Retired screen sharing software

Jing was a screencasting computer program released in November 2007 as Jing Project by the TechSmith Corporation. Users must create an account before they can use the software, which must be installed on their computer. Its simple format and the ability to upload captures instantly have made Jing useful in virtual library references.
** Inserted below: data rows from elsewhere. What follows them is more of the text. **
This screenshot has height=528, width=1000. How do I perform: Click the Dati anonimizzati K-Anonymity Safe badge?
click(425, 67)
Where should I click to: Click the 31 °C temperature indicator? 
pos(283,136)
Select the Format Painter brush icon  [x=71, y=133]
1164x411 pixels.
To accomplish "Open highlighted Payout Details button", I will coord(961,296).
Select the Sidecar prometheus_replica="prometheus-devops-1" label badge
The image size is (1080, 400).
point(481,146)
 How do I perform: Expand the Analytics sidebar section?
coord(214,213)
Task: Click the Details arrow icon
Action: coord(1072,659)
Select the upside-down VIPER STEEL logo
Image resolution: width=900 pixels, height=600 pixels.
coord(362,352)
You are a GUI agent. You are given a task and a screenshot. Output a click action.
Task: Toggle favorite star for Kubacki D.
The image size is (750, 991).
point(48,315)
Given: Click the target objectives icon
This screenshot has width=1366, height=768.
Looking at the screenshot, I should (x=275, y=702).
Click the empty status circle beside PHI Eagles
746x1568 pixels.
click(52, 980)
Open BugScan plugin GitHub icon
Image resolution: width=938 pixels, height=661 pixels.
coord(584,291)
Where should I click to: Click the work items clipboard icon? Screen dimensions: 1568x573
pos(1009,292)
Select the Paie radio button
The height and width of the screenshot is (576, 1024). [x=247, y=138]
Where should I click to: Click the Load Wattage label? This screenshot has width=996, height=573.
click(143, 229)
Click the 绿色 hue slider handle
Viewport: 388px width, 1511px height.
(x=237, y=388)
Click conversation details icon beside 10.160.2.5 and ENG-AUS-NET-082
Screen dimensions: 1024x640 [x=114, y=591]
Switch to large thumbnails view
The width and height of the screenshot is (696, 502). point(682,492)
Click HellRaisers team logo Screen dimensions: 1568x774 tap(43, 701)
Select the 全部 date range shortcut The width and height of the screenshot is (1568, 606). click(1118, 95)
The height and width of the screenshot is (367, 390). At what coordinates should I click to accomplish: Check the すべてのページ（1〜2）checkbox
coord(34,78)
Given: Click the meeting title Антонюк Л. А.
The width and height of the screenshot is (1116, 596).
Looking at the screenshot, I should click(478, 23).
The software took a picture or video of the user's computer screen and uploaded it to the Web, FTP, computer or clipboard. If uploaded to the web, the program automatically created a URL to the content so it could be shared with others.

== Jing Pro ==

=== Releasement ===
On 6 January 2009, TechSmith released Jing Pro, which is a paid premium version of Jing. Unlike the free version, the professional version supports MPEG-4 saving, watermarks at the beginning and end of the video is not included, uploading to YouTube and working with cameras.

=== Retirement ===
In February 2012, Techsmith announced Jing Pro is to be retired. All users (regardless of subscription) could use this service until 28 February 2013.

== End of support ==
On 14 July 2020, Techsmith shut down the support for uploading to Screencast.com in line with the previously-announced end of support for Jing. TechSmith also changed the Jing product page to point to a new product named TechSmith Capture that performs a similar function.